EXERCISE – Ignoring the pictures, repeat every entry below exactly as it appears.

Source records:
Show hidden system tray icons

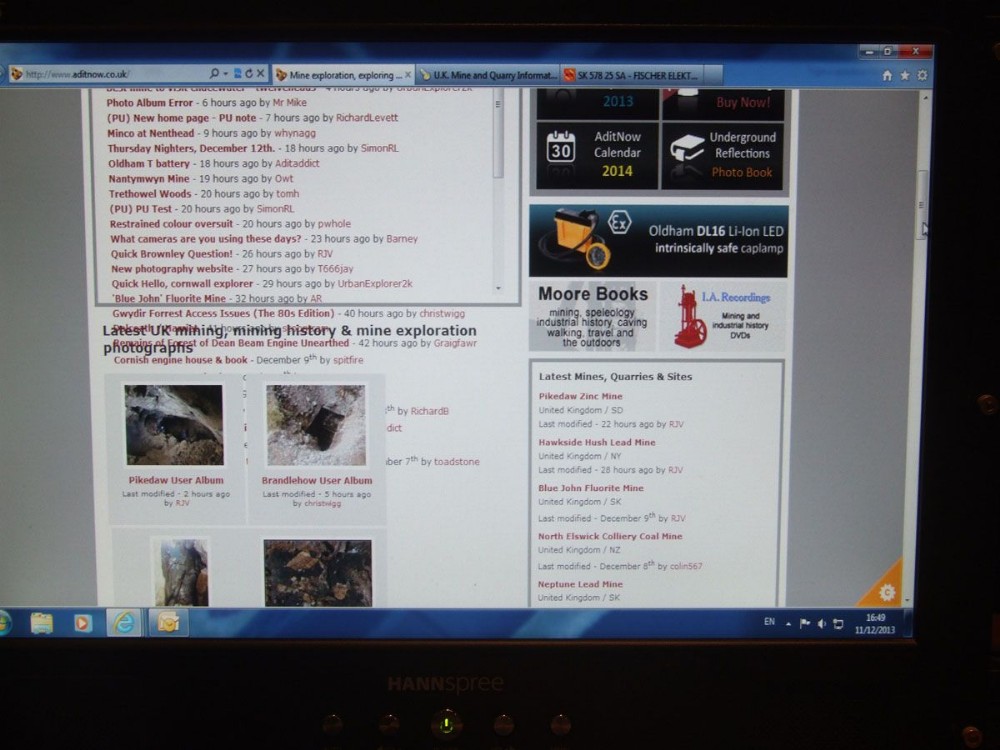click(x=788, y=623)
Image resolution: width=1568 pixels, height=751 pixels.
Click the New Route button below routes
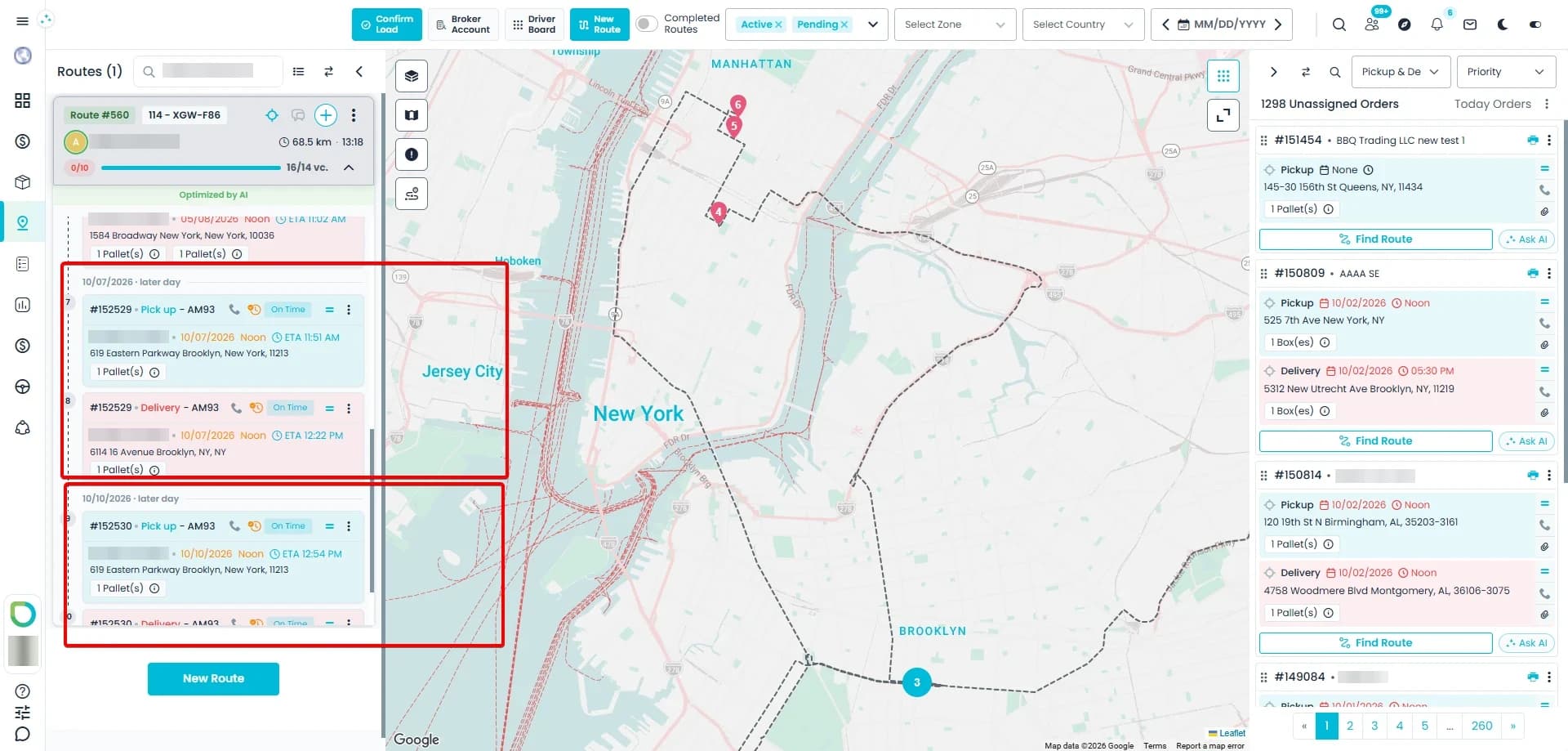coord(213,678)
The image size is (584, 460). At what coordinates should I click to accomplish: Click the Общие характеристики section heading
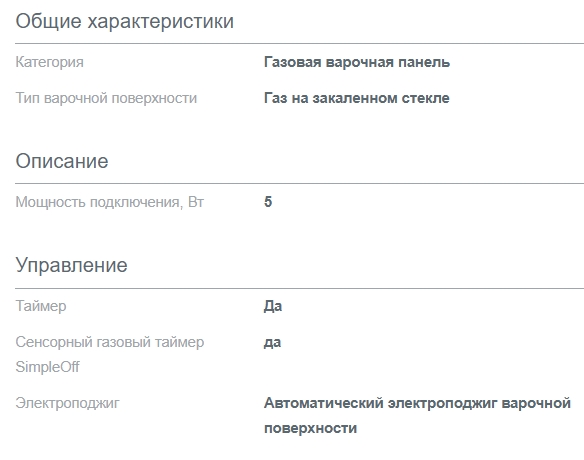pyautogui.click(x=125, y=21)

OUTPUT FOR THIS EXERCISE –
Show hidden system tray icons

click(x=788, y=623)
Image resolution: width=1568 pixels, height=751 pixels.
Click the New Route button below routes
coord(213,678)
The image size is (584, 460). At what coordinates should I click to accomplish: Click the Общие характеристики section heading
pyautogui.click(x=125, y=21)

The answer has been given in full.